### Exercise
Copy out the stretch of the data below from its very beginning through the line containing "Action: (x=320, y=125)", character for character. Leave the pictures out of your copy.

-------- Records provided

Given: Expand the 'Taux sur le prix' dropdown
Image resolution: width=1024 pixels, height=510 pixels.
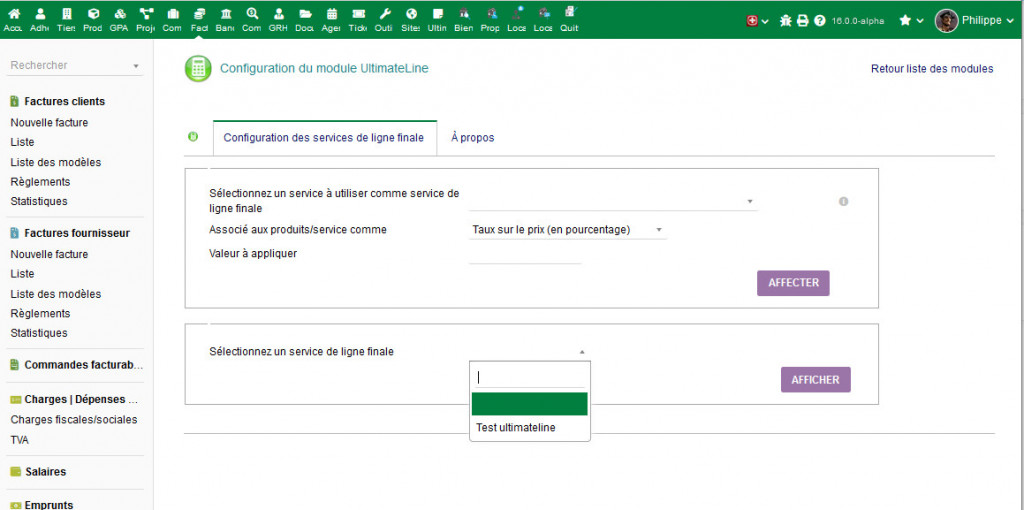Looking at the screenshot, I should click(x=567, y=230).
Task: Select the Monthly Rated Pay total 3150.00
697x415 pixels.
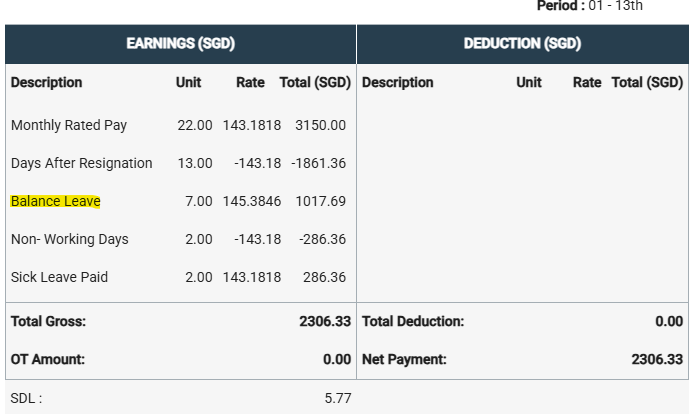Action: (x=320, y=125)
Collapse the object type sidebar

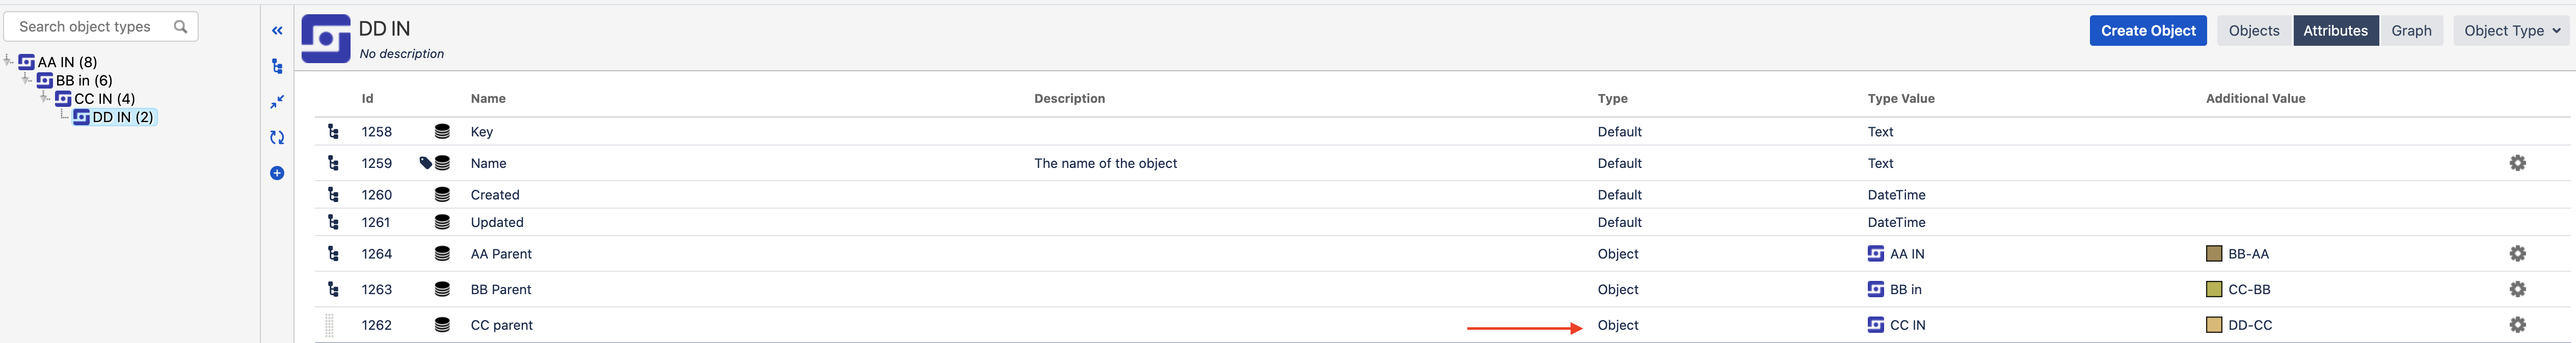tap(277, 31)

----------------

### Response for this exercise
Given: Expand the 'Taux sur le prix' dropdown
Image resolution: width=1024 pixels, height=510 pixels.
Looking at the screenshot, I should click(x=567, y=230).
Task: Select the Monthly Rated Pay total 3150.00
697x415 pixels.
Action: (x=320, y=125)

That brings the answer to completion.